Él, Lao-Tse, nos habla de la inmortalidad como resultado de un camino de vida en armonía con el entorno, el tao, y aunque se compone de dos fuerzas aparentemente opuestas, forman parte de una única naturaleza. La igualdad entre esas fuerzas, el yin (fuerza pasiva/sutil, femenina, húmeda…) y el yang (fuerza activa/concreta, masculina, seca…), que se oponen y complementan, positivo-negativo, mujer-hombre, vida-muerte, afirmación-negación, explica el porqué de los conceptos ente y nada, que también parecen contrapuestos y, sin embargo, son alternativamente causa y efecto de todo; así pues de la nada surge el todo y este se transforma de nuevo en nada. La mecánica cuántica ya nos ha demostrado ese extraño juego de fluctuaciones virtuales de partículas y antipartículas que parecen surgir de la nada y, que casi de inmediato, se destruyen. Pues, aunque parezca ciencia ficción, los experimentos confirman que esto es así. Por asimilación, el alma al separarse del cuerpo iniciaría el viaje de nuestro yo hacia una «nada» eterna. Bueno, no se sorprenda, me refiero justo a ese lugar que llamamos Cielo.
Cabe preguntarse si en ese lugar, el Cielo, que nuestra religión cristiana nos enseña a buscar de un modo individual, podremos encontrar también a nuestros seres queridos. Sería una pregunta ridícula, pues nadie sabe cómo van a ser allí las cosas, pero no es tan ridícula desde el punto que aflora ese individualismo religioso nuestro. Esta actitud, que nos hace sentir como si fuéramos el centro del Universo, cambiaría si entendemos que nuestro ser físico es sólo una minúscula parte de energía inseparable del Cosmos, que es todo él pura energía. La energía del Universo es única, es una. No tiene sentido diferenciar energía y materia. La materia que vemos es energía que fluye a menor velocidad, entonces se compacta y forma la materia visible. Cuando se enlentece tanto que llega a pararse es cuando la llamamos “agujero negro”. Esta visión de la ciencia nos invita a una forma de entender el Cosmos, una forma de entender a Dios, y una forma de entender al ser humano.

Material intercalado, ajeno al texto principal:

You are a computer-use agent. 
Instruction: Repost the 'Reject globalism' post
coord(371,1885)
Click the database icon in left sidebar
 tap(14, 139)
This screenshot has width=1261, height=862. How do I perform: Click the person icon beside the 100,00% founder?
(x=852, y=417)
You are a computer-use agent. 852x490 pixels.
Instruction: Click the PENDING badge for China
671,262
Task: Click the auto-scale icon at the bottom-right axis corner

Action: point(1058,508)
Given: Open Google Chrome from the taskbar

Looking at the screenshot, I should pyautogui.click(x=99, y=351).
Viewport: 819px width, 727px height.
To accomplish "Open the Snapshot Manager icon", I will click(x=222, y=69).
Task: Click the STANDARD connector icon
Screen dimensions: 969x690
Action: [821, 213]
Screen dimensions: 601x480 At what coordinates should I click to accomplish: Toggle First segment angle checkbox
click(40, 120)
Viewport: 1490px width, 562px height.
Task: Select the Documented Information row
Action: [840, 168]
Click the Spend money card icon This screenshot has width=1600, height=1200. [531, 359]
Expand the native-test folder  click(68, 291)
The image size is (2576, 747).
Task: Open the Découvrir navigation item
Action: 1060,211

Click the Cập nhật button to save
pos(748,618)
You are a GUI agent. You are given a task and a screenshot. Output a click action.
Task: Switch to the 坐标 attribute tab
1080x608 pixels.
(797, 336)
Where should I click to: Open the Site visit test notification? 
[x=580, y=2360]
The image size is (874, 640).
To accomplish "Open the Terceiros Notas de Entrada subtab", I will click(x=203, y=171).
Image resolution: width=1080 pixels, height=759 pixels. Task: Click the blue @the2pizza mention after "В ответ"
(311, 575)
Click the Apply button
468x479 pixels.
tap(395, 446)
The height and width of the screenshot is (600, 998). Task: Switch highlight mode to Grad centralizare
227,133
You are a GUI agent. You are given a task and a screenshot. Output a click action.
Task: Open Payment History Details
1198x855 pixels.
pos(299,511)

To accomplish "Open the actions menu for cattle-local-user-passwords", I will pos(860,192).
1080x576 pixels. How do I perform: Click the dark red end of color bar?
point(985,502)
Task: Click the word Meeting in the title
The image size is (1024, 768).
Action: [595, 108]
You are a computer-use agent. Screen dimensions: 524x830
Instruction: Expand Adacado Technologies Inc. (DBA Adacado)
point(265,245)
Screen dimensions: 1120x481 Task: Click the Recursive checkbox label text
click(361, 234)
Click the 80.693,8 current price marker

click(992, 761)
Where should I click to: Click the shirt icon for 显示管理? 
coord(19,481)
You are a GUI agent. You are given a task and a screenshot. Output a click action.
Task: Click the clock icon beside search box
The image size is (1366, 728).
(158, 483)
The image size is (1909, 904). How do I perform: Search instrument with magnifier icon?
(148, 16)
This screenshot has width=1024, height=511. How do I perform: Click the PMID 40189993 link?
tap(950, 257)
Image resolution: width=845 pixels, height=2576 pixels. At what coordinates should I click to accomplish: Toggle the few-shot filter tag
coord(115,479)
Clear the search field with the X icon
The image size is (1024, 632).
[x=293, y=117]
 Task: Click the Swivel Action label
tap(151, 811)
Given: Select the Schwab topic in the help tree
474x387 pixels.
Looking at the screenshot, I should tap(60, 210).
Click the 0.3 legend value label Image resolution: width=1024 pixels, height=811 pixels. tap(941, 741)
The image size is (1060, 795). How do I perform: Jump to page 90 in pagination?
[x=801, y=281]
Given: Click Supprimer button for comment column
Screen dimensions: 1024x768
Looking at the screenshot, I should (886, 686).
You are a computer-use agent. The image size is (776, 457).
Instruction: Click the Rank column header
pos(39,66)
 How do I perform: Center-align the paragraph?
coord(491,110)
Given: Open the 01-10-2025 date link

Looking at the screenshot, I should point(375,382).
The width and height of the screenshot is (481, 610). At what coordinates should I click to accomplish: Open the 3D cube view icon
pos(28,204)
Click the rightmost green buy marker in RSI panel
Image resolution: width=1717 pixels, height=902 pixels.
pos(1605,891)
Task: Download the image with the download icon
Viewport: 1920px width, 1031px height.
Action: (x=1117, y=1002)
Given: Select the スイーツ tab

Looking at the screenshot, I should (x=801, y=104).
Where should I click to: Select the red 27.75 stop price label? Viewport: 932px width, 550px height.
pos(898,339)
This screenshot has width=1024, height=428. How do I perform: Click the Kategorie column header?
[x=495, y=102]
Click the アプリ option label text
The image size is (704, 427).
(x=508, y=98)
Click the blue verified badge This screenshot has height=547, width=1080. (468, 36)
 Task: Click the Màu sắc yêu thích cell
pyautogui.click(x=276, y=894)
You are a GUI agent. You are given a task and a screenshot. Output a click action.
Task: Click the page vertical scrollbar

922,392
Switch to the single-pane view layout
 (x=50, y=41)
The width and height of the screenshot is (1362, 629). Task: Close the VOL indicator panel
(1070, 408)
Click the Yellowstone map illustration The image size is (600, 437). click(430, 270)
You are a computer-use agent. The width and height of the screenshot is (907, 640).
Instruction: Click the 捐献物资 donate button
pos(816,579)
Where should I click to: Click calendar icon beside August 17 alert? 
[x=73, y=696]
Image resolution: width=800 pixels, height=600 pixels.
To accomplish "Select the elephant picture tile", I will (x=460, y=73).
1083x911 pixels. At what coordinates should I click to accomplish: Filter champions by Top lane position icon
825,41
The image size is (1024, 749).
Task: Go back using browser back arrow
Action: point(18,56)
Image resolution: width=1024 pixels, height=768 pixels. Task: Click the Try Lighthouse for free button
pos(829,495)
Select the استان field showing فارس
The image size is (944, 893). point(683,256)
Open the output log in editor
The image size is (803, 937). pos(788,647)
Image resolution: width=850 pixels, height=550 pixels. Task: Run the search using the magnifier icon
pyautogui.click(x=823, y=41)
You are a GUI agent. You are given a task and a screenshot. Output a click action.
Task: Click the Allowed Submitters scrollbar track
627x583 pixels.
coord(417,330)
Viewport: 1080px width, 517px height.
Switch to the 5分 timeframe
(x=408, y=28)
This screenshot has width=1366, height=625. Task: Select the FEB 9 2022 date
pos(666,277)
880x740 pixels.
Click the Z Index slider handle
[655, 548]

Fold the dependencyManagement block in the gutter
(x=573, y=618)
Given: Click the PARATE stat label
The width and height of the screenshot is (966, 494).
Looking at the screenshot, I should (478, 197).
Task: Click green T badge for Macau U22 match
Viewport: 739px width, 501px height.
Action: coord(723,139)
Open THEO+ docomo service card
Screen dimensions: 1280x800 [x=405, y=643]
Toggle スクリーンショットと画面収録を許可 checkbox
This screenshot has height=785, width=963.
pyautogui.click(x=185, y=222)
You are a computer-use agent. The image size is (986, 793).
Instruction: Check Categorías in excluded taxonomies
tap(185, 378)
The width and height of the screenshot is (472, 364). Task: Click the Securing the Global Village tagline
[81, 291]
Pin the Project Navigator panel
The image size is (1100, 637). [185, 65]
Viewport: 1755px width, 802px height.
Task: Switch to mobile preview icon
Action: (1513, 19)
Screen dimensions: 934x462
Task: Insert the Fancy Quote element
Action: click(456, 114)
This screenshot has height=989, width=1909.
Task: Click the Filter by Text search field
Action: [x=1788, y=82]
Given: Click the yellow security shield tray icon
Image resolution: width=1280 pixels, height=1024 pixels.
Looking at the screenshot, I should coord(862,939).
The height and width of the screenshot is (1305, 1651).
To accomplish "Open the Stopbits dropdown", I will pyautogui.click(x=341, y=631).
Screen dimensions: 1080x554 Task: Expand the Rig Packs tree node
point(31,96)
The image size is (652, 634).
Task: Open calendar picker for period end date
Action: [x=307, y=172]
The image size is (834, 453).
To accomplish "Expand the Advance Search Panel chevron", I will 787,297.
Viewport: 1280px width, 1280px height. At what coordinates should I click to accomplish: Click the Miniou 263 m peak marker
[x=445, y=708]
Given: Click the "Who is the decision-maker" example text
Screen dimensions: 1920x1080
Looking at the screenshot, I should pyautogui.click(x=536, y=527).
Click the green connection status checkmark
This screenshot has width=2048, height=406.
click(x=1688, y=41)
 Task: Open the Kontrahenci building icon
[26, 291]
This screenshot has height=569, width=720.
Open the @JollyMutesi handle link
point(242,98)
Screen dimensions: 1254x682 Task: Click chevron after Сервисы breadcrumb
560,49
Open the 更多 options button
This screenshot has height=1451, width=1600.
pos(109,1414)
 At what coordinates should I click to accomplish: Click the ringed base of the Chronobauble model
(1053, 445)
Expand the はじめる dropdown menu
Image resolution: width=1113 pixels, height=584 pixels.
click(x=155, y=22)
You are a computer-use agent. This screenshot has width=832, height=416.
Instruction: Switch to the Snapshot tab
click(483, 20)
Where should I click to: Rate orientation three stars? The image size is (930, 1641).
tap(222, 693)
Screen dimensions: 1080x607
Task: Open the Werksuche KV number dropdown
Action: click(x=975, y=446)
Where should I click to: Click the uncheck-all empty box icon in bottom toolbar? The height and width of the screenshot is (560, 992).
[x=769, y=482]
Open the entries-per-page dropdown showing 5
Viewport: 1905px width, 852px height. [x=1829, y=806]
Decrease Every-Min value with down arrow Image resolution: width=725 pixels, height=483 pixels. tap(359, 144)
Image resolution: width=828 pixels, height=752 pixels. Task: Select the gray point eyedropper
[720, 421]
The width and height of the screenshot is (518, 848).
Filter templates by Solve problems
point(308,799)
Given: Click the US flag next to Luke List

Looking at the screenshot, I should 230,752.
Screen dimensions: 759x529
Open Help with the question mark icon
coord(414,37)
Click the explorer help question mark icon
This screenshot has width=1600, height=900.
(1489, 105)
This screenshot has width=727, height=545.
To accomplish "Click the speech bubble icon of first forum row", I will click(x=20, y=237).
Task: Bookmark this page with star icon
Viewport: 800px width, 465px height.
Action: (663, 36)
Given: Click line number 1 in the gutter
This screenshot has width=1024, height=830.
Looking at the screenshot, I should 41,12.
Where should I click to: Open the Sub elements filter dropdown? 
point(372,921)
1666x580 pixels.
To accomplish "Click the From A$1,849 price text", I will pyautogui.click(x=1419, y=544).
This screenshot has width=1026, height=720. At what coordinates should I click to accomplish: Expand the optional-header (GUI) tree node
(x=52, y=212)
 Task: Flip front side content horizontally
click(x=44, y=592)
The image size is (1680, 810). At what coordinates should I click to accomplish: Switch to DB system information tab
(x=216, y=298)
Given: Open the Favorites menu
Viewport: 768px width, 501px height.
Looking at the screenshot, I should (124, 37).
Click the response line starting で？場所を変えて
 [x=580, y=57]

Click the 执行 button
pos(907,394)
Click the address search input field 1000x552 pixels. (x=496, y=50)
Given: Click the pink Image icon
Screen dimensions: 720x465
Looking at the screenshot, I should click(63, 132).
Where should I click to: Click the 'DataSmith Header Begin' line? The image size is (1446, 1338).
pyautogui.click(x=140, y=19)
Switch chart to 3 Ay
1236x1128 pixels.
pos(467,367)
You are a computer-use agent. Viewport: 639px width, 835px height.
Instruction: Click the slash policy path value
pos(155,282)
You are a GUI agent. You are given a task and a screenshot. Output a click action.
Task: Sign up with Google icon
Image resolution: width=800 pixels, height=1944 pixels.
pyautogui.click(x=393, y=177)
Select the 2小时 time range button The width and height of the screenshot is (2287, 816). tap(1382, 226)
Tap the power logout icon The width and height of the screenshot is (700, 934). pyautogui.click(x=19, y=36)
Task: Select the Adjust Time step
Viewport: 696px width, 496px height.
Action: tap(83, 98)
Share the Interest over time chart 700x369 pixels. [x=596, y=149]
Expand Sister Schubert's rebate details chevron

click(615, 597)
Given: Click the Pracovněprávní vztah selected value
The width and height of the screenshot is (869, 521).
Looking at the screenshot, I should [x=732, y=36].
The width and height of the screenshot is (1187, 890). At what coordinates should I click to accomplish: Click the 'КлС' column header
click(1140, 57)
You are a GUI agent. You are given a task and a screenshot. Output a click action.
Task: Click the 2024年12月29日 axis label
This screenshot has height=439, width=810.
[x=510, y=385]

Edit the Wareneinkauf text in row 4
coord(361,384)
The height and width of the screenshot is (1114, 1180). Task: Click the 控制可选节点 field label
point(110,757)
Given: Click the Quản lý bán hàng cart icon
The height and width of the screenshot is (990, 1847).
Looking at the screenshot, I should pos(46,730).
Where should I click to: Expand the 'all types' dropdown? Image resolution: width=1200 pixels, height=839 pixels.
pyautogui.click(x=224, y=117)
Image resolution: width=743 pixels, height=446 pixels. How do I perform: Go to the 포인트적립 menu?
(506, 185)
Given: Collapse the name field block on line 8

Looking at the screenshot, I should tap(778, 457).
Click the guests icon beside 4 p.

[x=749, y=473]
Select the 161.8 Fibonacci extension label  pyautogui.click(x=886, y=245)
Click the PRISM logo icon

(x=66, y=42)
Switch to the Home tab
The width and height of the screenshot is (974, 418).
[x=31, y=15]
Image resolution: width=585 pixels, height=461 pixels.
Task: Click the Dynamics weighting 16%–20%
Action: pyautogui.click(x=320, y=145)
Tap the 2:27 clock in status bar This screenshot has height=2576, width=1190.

El universo vacío se compara con un enorme depósito de energía negativa, destinado a garantizar que su adicción a la energía positiva observable, diese como resultado cero, es decir la «nada». El origen de todo fue el proceso inverso: un “big-bang”, con la impulsión divina.
De un modo similar, Lao-Tse define el tao como un espacio vacío para que se manifieste el todo. «Existía antes del Cielo y de la Tierra», dice, y es la madre de la creación y la fuente de todos los seres. Así pues, el universo “todo + nada” es insondable, inalcanzable y eterno. El filósofo lo expresa con estas palabras: «Todas las cosas bajo el Cielo gozan de lo que es, lo que es surge de lo que no es y retorna al no-ser, con el que nunca deja de estar ligado».